*Reading text:*
□ □ □

Why did you become an Indian citizen?

GD It first struck me in the early eighties when I got involved in the IAWS. It was such a vibrant movement at the time with a very strong caucus of grass roots activists. I wanted to belong. I also always felt if I involved in struggles, it would affect my visa. It’s o.k. to be arrested, but being deported is a different matter. In my application I wrote that I felt I belonged and could not think of living anywhere else, and that was the truth. I got a lot of support from Veena Mazumdar who was the Secretary and President of IAWS at different occasions and C.P. Sujaya, a feminist bureaucrat who knew our movement and had read my articles.

How do you look at your national identity and how do you feel accepted as an Indian?

GD I had never felt as “being German” because I felt I was only from that special political unit of West Berlin. At no point in my life had I felt I had a country. It was all in pieces when I grew up. When coming to India, I had a Dutch passport through marriage because it was easier to cross borders in Germany with it, but I had never lived in the Netherlands either. Later I found that I had lost German citizenship some time in between without noticing, because living in a third country, I had not made use of it. So I finally renounced the Dutch citizenship as well when I became an Indian. The only German identity which has stayed with me is the collective historical responsibility for the holocaust and all that followed from it, including the extremely tragic situation of the Palestinian people. This history is also helpful to understand many of the contemporary events in South Asia, including the Tamil Sinhala conflict in Sri Lanka and the rise of communalism and fundamentalism under globalisation.

Regarding the acceptance, it is difficult to say. With people who know me well, acceptance has often been very wholehearted and even overwhelming. But people who do not know me, have their own stereotypes and projections. I find things are becoming more difficult because of globalisation. The growth of tourism creates different types of images. The Sonia Gandhi’s syndrome is also very tiresome. Of course my history is exactly the opposite, as I got citizenship despite being married to a foreigner. This is a very great achievement of which I am proud. She got hers as daughter-in-law and wife of different prime ministers. So it’s really nothing to do with me. But I can’t also get worked up if some people (especially in the church) start projecting such things on me, because I can sympathize with the anti-colonial thrust of such sentiments, even if they appear misplaced.

□ □ □

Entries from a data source
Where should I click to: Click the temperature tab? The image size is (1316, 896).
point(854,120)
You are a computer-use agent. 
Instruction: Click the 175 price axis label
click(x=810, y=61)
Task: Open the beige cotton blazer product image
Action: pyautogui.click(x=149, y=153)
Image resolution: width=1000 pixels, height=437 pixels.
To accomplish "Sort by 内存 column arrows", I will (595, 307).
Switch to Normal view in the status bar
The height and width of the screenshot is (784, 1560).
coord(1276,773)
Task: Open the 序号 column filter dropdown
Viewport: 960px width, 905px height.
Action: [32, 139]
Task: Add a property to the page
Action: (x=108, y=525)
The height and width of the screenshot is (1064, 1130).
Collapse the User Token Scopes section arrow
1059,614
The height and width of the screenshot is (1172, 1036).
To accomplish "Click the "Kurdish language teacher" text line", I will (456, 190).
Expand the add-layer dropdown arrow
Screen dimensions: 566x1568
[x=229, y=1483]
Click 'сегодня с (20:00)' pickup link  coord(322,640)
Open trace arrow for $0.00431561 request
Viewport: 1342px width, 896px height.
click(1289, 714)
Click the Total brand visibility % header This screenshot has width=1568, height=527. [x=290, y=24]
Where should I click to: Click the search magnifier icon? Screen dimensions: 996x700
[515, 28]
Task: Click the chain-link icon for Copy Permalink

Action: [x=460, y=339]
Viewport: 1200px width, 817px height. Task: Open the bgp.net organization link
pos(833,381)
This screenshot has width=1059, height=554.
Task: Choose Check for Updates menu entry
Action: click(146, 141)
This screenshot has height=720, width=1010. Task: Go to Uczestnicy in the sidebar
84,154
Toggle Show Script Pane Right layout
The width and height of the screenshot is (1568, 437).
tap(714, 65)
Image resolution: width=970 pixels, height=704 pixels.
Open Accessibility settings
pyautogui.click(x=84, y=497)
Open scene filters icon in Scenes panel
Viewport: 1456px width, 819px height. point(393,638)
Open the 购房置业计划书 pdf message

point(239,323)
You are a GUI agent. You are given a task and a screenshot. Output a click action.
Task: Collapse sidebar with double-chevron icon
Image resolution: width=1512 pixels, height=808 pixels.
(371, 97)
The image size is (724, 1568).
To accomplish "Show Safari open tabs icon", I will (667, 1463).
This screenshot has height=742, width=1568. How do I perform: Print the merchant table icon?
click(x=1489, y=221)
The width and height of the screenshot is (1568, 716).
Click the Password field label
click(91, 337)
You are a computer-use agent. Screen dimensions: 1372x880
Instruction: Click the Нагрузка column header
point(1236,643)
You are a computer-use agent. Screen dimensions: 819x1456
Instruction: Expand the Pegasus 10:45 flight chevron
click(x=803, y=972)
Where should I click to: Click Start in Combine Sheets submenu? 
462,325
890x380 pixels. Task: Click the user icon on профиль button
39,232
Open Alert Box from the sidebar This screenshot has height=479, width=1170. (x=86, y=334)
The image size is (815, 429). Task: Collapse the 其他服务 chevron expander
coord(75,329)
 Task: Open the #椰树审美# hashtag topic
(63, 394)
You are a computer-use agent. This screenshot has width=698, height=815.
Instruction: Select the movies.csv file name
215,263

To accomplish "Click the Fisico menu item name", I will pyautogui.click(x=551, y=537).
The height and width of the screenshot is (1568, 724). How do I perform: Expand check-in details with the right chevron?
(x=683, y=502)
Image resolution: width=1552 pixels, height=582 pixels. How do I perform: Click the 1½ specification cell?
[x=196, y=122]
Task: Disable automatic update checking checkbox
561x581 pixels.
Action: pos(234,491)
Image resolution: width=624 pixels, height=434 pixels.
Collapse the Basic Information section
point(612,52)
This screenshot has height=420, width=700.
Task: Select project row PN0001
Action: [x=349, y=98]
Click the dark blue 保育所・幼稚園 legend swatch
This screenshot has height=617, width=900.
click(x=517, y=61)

□ □ □

*Parts of the exercise:*
- a) Answer these questions about the interview:
(i) Which person is described as having served as both Secretary and President of IAWS?
(ii) What kind of passport did GD hold on coming to India, and how was it obtained?
(iii) What does GD call a very great achievement?
- b) Reproduce the entries verbatim, starting at the line containing "Task: Disable automatic" and ending at the last of the entries.

*Correct answers:*
- a)
(i) Veena Mazumdar.
(ii) A Dutch passport, obtained through marriage.
(iii) Getting citizenship despite being married to a foreigner.

- b)
Task: Disable automatic update checking checkbox
561x581 pixels.
Action: pos(234,491)
Image resolution: width=624 pixels, height=434 pixels.
Collapse the Basic Information section
point(612,52)
This screenshot has height=420, width=700.
Task: Select project row PN0001
Action: [x=349, y=98]
Click the dark blue 保育所・幼稚園 legend swatch
This screenshot has height=617, width=900.
click(x=517, y=61)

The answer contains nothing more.